## TASK TO CARRY OUT
Turn every line of the records below into a numbered list, omitting any blank lines.

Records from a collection
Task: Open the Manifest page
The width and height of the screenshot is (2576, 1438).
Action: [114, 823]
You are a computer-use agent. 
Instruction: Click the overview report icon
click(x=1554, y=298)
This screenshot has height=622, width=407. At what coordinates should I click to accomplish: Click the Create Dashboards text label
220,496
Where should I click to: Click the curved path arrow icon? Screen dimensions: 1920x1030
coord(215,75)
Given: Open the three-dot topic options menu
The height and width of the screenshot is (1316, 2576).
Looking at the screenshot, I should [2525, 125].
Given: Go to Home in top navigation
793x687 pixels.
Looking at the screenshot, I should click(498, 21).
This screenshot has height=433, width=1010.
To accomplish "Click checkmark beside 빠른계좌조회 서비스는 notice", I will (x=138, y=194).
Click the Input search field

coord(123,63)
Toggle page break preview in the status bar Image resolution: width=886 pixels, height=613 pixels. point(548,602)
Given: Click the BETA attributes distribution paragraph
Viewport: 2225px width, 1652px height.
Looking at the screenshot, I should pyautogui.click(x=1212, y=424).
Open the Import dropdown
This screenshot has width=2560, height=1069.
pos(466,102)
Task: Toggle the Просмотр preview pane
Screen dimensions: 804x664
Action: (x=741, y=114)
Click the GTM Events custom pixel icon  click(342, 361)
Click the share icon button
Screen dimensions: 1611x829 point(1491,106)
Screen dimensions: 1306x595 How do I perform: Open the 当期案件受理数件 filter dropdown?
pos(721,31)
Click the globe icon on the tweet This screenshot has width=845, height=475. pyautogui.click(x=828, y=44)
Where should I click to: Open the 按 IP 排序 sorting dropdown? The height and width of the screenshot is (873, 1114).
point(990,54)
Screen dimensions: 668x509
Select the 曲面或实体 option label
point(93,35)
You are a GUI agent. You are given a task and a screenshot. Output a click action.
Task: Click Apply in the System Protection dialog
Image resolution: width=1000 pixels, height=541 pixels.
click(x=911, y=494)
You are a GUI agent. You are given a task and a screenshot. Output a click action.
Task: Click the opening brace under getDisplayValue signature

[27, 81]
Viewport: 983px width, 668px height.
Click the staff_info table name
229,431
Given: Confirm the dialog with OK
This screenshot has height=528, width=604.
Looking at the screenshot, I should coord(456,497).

## WRITTEN RESPONSE
1. Task: Open the Manifest page
2. The width and height of the screenshot is (2576, 1438).
3. Action: [114, 823]
4. You are a computer-use agent. 
5. Instruction: Click the overview report icon
6. click(x=1554, y=298)
7. This screenshot has height=622, width=407. At what coordinates should I click to accomplish: Click the Create Dashboards text label
8. 220,496
9. Where should I click to: Click the curved path arrow icon? Screen dimensions: 1920x1030
10. coord(215,75)
11. Given: Open the three-dot topic options menu
12. The height and width of the screenshot is (1316, 2576).
13. Looking at the screenshot, I should [2525, 125].
14. Given: Go to Home in top navigation
15. 793x687 pixels.
16. Looking at the screenshot, I should click(498, 21).
17. This screenshot has height=433, width=1010.
18. To accomplish "Click checkmark beside 빠른계좌조회 서비스는 notice", I will (x=138, y=194).
19. Click the Input search field
20. coord(123,63)
21. Toggle page break preview in the status bar Image resolution: width=886 pixels, height=613 pixels. point(548,602)
22. Given: Click the BETA attributes distribution paragraph
23. Viewport: 2225px width, 1652px height.
24. Looking at the screenshot, I should pyautogui.click(x=1212, y=424).
25. Open the Import dropdown
26. This screenshot has width=2560, height=1069.
27. pos(466,102)
28. Task: Toggle the Просмотр preview pane
29. Screen dimensions: 804x664
30. Action: (x=741, y=114)
31. Click the GTM Events custom pixel icon  click(342, 361)
32. Click the share icon button
33. Screen dimensions: 1611x829 point(1491,106)
34. Screen dimensions: 1306x595 How do I perform: Open the 当期案件受理数件 filter dropdown?
35. pos(721,31)
36. Click the globe icon on the tweet This screenshot has width=845, height=475. pyautogui.click(x=828, y=44)
37. Where should I click to: Open the 按 IP 排序 sorting dropdown? The height and width of the screenshot is (873, 1114).
38. point(990,54)
39. Screen dimensions: 668x509
40. Select the 曲面或实体 option label
41. point(93,35)
42. You are a GUI agent. You are given a task and a screenshot. Output a click action.
43. Task: Click Apply in the System Protection dialog
44. Image resolution: width=1000 pixels, height=541 pixels.
45. click(x=911, y=494)
46. You are a GUI agent. You are given a task and a screenshot. Output a click action.
47. Task: Click the opening brace under getDisplayValue signature
48. [27, 81]
49. Viewport: 983px width, 668px height.
50. Click the staff_info table name
51. 229,431
52. Given: Confirm the dialog with OK
53. This screenshot has height=528, width=604.
54. Looking at the screenshot, I should coord(456,497).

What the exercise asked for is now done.